Polaris Industries has wobbled from the twin headwinds of recalls and overall industry weakness, but it has not broken. Its stock has lost almost half its value from the peak it reached in 2014, but with a proven ability to produce strong free cash flow, coupled with a dividend that yields 2.7% and which it has consistently paid for more than two decades, the powersports vehicle maker is a good bet for a comeback.
Why Textron is better
An industrial conglomerate, Textron operates a global network of aircraft, defense, industrial, and finance businesses that generated more than $13.8 billion in revenue last year. Aviation, at almost $5 billion, is the largest segment, but including its Bell division, which is primarily involved in the military's V-22 Osprey tiltrotor aircraft and H-1 helicopter program, it's another $3.2 billion in revenue, or almost 60% of the total.
Image source: Boeing.
Textron says a quarter of its revenue comes from military spending, and it got a bit of a boost in April when President Donald Trump announced he was pushing for the sale to Slovakia of nine Bell 429 light utility helicopters, which would result in a $150 million windfall for the defense contractor. Expect to see more such contract wins for Textron from the current administration, which has vowed to bolster military spending. Look for it to also benefit from commercial aviation sales as well, especially in China, which has promised to invest heavily in the industry with plans to build out as many as 500 regional airports by 2020.
Aside from its military pedigree, Textron recently became even more of a direct competitor to Polaris following the acquisition of Arctic Cat, a major manufacturer of snowmobiles, ATVs, and side-by-sides.

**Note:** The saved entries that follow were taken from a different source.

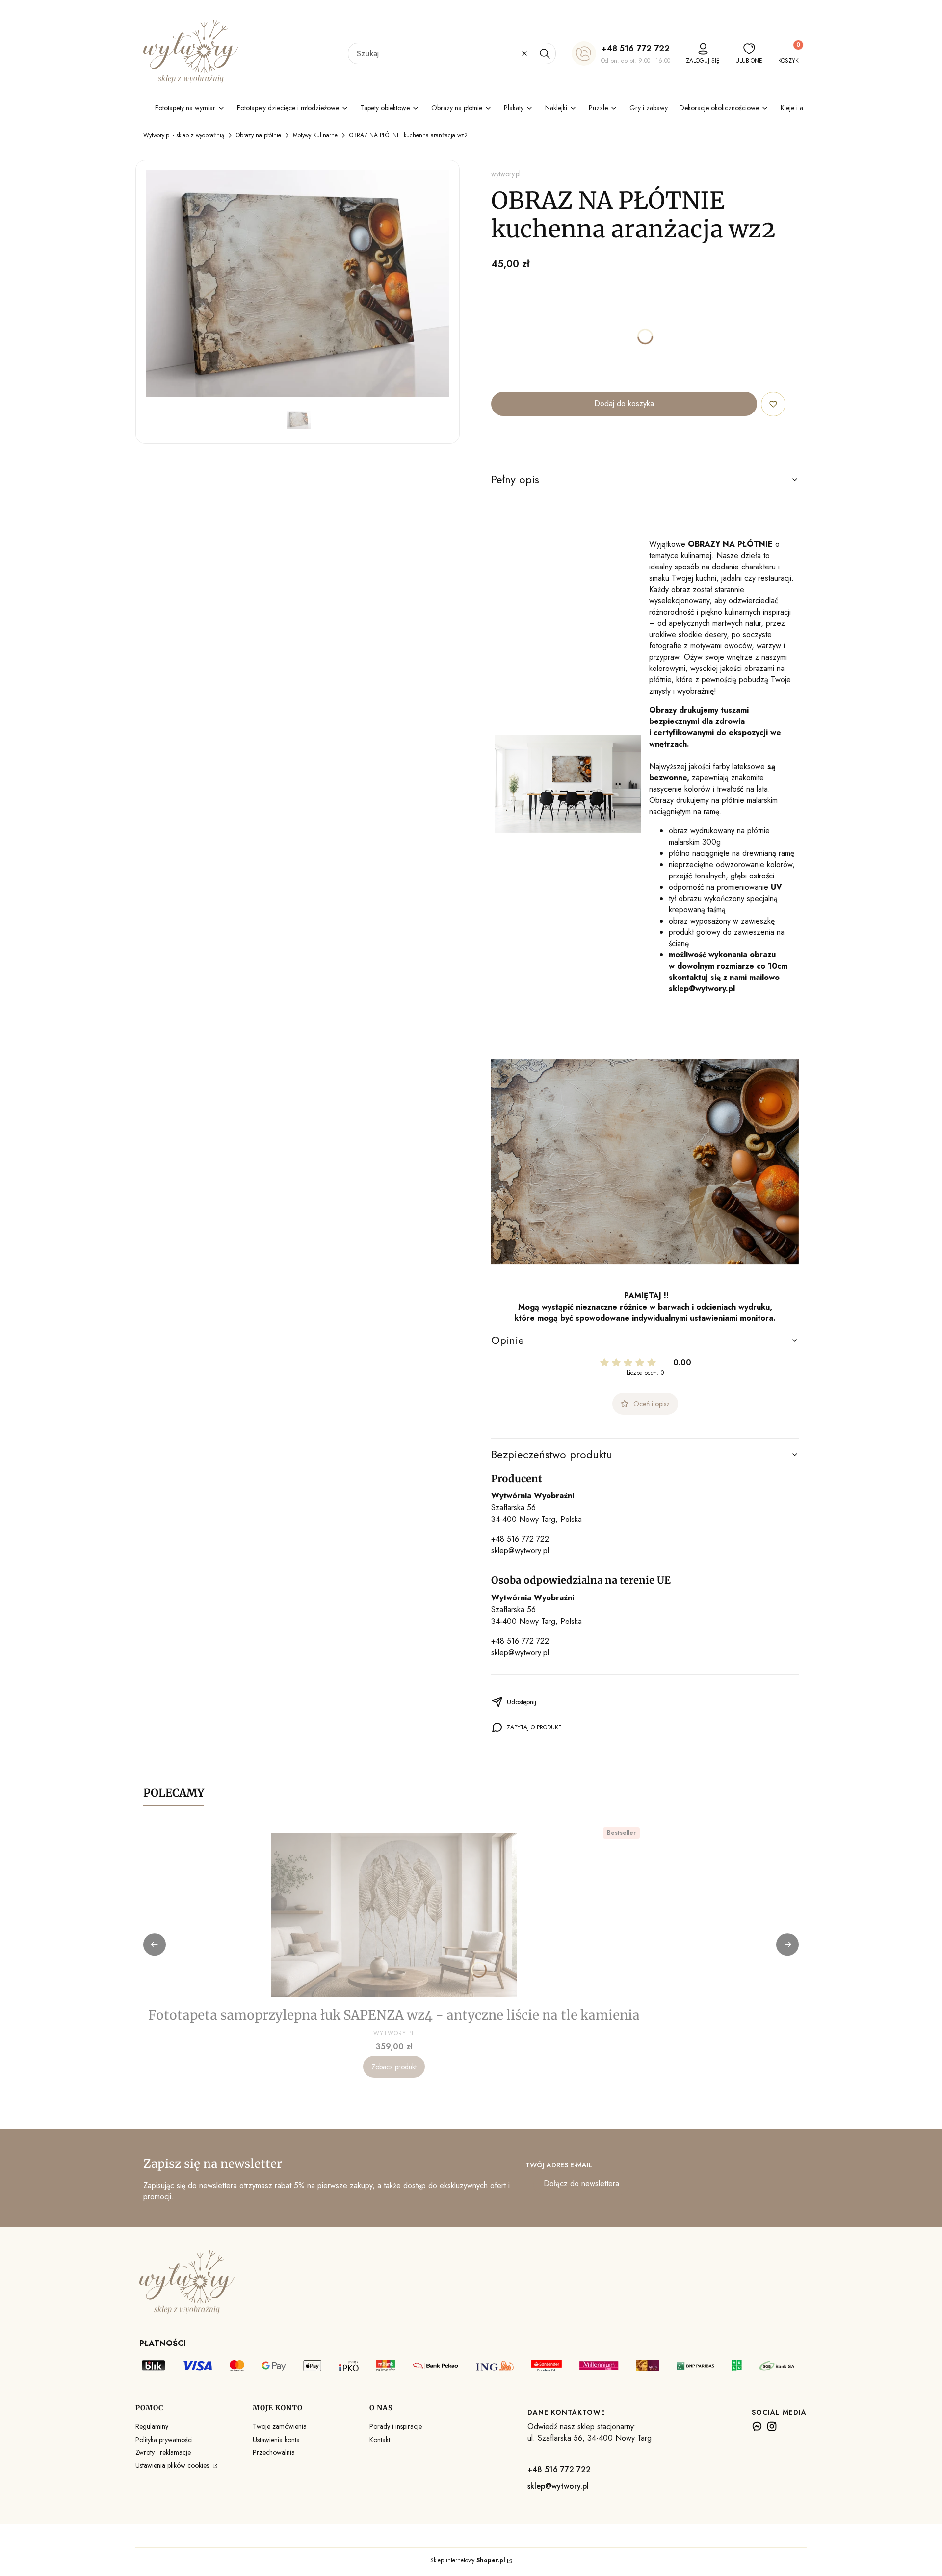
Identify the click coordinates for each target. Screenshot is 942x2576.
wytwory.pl (506, 174)
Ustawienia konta (276, 2440)
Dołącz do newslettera (581, 2183)
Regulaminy (151, 2426)
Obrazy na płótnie (258, 135)
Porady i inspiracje (395, 2426)
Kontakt (379, 2440)
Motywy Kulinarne (315, 135)
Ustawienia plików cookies (173, 2465)
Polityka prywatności (164, 2440)
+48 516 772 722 (635, 48)
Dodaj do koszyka (624, 403)
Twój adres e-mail (558, 2165)
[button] (544, 53)
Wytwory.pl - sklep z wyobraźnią (183, 135)
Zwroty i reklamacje (163, 2452)
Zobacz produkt (394, 2067)
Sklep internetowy (467, 2560)
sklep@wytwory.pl (520, 1550)
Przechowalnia (274, 2452)
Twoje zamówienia (280, 2426)
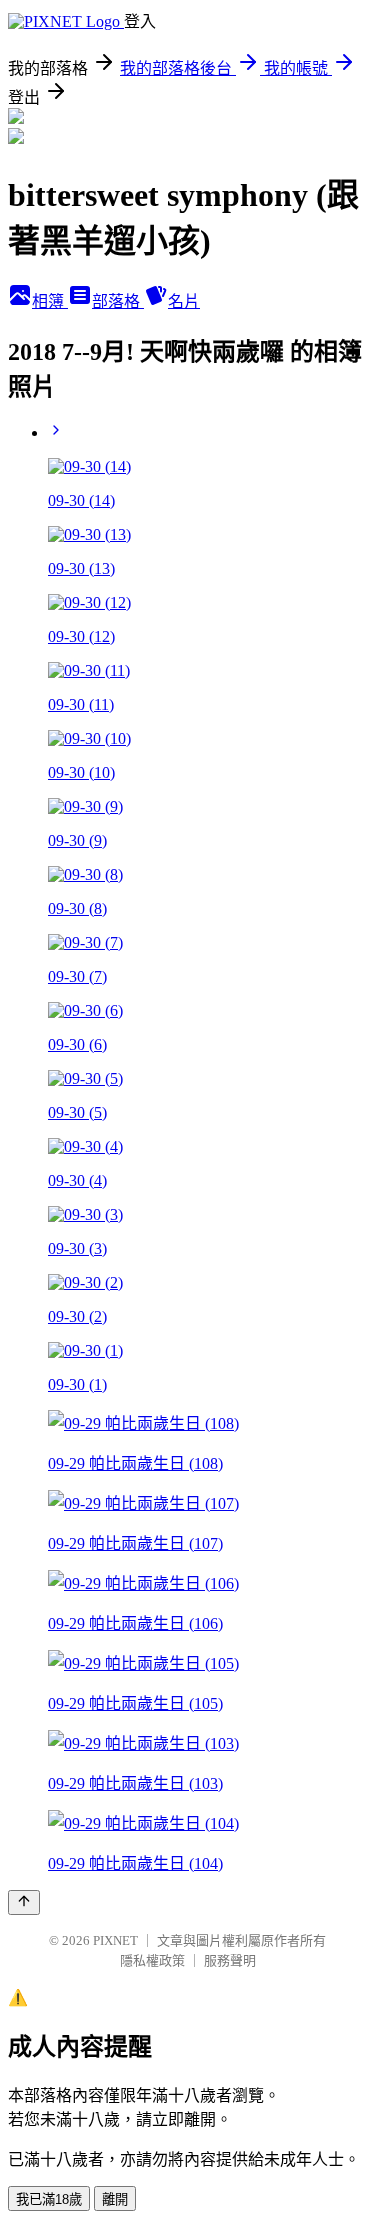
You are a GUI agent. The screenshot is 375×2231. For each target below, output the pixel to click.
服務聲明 (230, 1960)
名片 (184, 301)
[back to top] (24, 1902)
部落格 (118, 301)
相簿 (50, 301)
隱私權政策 (152, 1960)
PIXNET (115, 1940)
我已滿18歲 (49, 2199)
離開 (115, 2199)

Italready had a presence in the industry with its billion-dollar specialized vehiclebusiness, which includes well-known brands such as Cushman, E-Z-GO, and Jacobsen, which compete against Polaris' GEM, Goupil, Aixam, and Taylor-Dunn.
The addition of Arctic Cat, however, gives it a bigger wedge in the recreational UTV market dominated by the RZR, as its Wildcat side-by-side enjoyed significant sales traction when introduced and the company has amped up the power and utility of new and different models since.
Image source: Arctic Cat.
Shares of Textron have gained 25% over the past year, though most of the appreciation occurred following Trump's election and the obvious boon to defense spending it would entail. While Textron offers a solid business to buy into, it pays a negligible $0.02 quarterly dividend that yields virtually nothing.
The better buy
Despite Polaris Industries' current troubles, it is the better investment. Where it holds a leadership position in its industry, Textron competes in a very volatile market that suffers from the vagaries of political whim and also puts it up against defense contractor giants. And the V-22 Osprey program has been beset by controversy for much of the two decades it's been built.
Polaris stock also is more attractive, having been beaten back because of its manufacturing issues. While that is a hurdle and risk it needs to surmount, it's quite capable of doing so, and when that happens, the discount its shares offer provides the opportunity for greater gains, not to mention the healthy dividend it pays. In short, Polaris Industries is a better buy than Textron.